§ GOAL OF THE EXERCISE
Copy out every record exactly.

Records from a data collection

______

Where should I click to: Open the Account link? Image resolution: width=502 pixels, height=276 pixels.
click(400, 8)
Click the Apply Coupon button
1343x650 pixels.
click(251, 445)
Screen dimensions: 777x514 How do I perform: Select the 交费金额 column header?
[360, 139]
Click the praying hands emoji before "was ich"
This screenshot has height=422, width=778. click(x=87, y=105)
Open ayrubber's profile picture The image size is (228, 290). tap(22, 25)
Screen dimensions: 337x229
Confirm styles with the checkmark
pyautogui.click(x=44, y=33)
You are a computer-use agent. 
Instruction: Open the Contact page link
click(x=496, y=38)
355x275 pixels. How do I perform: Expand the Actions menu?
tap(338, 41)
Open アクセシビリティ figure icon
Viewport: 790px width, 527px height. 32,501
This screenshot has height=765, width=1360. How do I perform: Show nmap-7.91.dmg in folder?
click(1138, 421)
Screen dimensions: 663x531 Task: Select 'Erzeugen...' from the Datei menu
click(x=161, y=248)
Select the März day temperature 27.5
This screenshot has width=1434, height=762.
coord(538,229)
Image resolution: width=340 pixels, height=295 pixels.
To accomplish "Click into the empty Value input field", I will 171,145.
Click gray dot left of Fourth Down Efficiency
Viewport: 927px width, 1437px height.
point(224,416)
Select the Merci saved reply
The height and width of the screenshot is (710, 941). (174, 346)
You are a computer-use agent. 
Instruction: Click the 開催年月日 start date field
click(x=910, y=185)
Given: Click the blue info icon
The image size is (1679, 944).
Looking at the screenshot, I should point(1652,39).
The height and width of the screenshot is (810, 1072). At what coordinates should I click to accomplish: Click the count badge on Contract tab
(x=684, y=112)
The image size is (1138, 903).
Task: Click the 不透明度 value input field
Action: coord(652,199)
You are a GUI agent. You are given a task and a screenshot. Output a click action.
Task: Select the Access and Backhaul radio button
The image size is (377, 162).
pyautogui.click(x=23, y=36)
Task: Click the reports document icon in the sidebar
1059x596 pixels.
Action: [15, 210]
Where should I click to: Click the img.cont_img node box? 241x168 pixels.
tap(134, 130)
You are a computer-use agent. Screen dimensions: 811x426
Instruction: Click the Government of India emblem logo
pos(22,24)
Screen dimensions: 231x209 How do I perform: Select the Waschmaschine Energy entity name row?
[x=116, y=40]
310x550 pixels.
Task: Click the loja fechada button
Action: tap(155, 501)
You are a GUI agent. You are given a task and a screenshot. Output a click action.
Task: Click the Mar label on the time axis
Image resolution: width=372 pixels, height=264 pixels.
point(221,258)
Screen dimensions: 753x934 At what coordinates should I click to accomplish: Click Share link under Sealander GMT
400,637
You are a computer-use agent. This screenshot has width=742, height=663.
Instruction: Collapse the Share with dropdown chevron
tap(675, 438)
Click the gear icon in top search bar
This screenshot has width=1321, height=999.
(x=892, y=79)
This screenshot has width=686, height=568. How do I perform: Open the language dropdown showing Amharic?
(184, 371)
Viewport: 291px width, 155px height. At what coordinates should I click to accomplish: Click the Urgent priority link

______

§ FINISHED EXERCISE
Where should I click to: Open the Account link? Image resolution: width=502 pixels, height=276 pixels.
click(400, 8)
Click the Apply Coupon button
1343x650 pixels.
click(251, 445)
Screen dimensions: 777x514 How do I perform: Select the 交费金额 column header?
[360, 139]
Click the praying hands emoji before "was ich"
This screenshot has height=422, width=778. click(x=87, y=105)
Open ayrubber's profile picture The image size is (228, 290). tap(22, 25)
Screen dimensions: 337x229
Confirm styles with the checkmark
pyautogui.click(x=44, y=33)
You are a computer-use agent. 
Instruction: Open the Contact page link
click(x=496, y=38)
355x275 pixels. How do I perform: Expand the Actions menu?
tap(338, 41)
Open アクセシビリティ figure icon
Viewport: 790px width, 527px height. 32,501
This screenshot has height=765, width=1360. How do I perform: Show nmap-7.91.dmg in folder?
click(1138, 421)
Screen dimensions: 663x531 Task: Select 'Erzeugen...' from the Datei menu
click(x=161, y=248)
Select the März day temperature 27.5
This screenshot has width=1434, height=762.
coord(538,229)
Image resolution: width=340 pixels, height=295 pixels.
To accomplish "Click into the empty Value input field", I will 171,145.
Click gray dot left of Fourth Down Efficiency
Viewport: 927px width, 1437px height.
point(224,416)
Select the Merci saved reply
The height and width of the screenshot is (710, 941). (174, 346)
You are a computer-use agent. 
Instruction: Click the 開催年月日 start date field
click(x=910, y=185)
Given: Click the blue info icon
The image size is (1679, 944).
Looking at the screenshot, I should point(1652,39).
The height and width of the screenshot is (810, 1072). At what coordinates should I click to accomplish: Click the count badge on Contract tab
(x=684, y=112)
The image size is (1138, 903).
Task: Click the 不透明度 value input field
Action: coord(652,199)
You are a GUI agent. You are given a task and a screenshot. Output a click action.
Task: Select the Access and Backhaul radio button
The image size is (377, 162).
pyautogui.click(x=23, y=36)
Task: Click the reports document icon in the sidebar
1059x596 pixels.
Action: [15, 210]
Where should I click to: Click the img.cont_img node box? 241x168 pixels.
tap(134, 130)
You are a computer-use agent. Screen dimensions: 811x426
Instruction: Click the Government of India emblem logo
pos(22,24)
Screen dimensions: 231x209 How do I perform: Select the Waschmaschine Energy entity name row?
[x=116, y=40]
310x550 pixels.
Task: Click the loja fechada button
Action: tap(155, 501)
You are a GUI agent. You are given a task and a screenshot. Output a click action.
Task: Click the Mar label on the time axis
Image resolution: width=372 pixels, height=264 pixels.
point(221,258)
Screen dimensions: 753x934 At what coordinates should I click to accomplish: Click Share link under Sealander GMT
400,637
You are a computer-use agent. This screenshot has width=742, height=663.
Instruction: Collapse the Share with dropdown chevron
tap(675, 438)
Click the gear icon in top search bar
This screenshot has width=1321, height=999.
(x=892, y=79)
This screenshot has width=686, height=568. How do I perform: Open the language dropdown showing Amharic?
(184, 371)
Viewport: 291px width, 155px height. At what coordinates should I click to accomplish: Click the Urgent priority link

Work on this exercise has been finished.